Azer Sharif oglu Suleymanov (Azerbaijani: Azər Şərif oğlu Süleymanov; born 10 December 1986), known professionally as Azer Suleymanli (Azerbaijani: Azər Süleymanlı) is an Azerbaijani TV presenter. During his career, he worked in Khayal TV, Region TV, Space TV, Medeniyyet TV and Ictimai TV. Azer Suleymanli hosted The Voice of Azerbaijan and was the Azerbaijani commentator for 2016, 2017, and 2018 editions of the Eurovision Song Contest.

== Life ==
Azer Sharif oglu Suleymanov was born on 10 December 1986 in Ikinci Nugadi, Quba District of Azerbaijan. In 2009 he graduated from the Azerbaijan State University of Culture and Arts with honours.

== Career ==
In 1999, when he was still in school, Azer Suleymanli started to host a show for Khayal TV (now Qafqaz TV), which operates in Guba District. Until 2007, he was the host of Bizim sinif, Dünya uşaqların gözü ilə, Hər bazar. He continued his career as one of the first presenters of Region TV (now ARB TV), founded in 2007. Until 2016, he was the host of the programs Buralar, Azərlə hər bazar, AzərKeş, ÖYRƏNirəm. Azer Suleymanli worked at Space TV from 2008 to 2010. He hosted the karaoke program Mənim Sevimli Mahnım (MSM), as well as the last season of Azəri Star song contest. Suleymanli was the host of the intellectual program 1001 sual on the Medeniyyet TV, which began broadcasting in 2011. He started to host the Şərq ulduzları children's song contest on Azad Azerbaijan TV in 2012.

Azer Suleymanli has been working as a presenter at the Ictimai Television and Radio Broadcasting Company since September 2013. During this time, he hosted the channel's morning program Yeni gün, and since 2017 Sabahın xeyir, Azərbaycan. In 2021, the Ictimai Television and Radio Broadcasting Company acquired the license to broadcast The Voice and the hosting of the project's local edition was entrusted to Azer Suleymanli. Suleymanli was also the Azerbaijani commentator for the Eurovision Song Contest three times in a row – in 2016, 2017, and 2018.

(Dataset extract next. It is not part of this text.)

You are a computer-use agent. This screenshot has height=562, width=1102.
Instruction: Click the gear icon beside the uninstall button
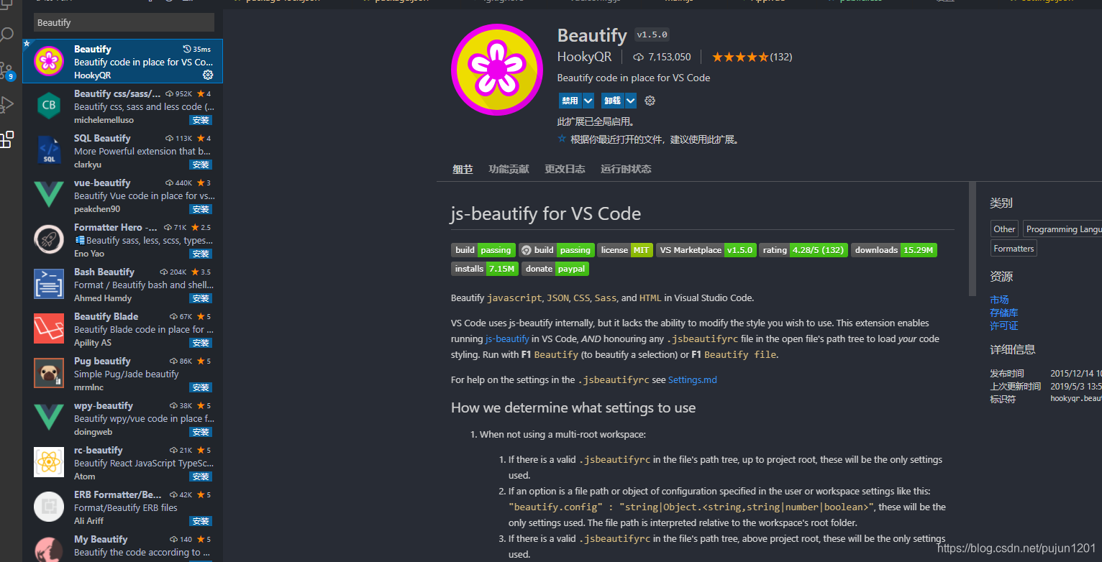pos(650,101)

Azer Suleymanli hosted many state-organized events and projects. He also gave seminars on becoming a presenter at the invitation of many universities and youth organizations in the country. Over the years, he has been awarded diplomas and prizes by various government agencies, organizations and public associations.

== Personal life ==
Azer Suleymanli was married in 2014.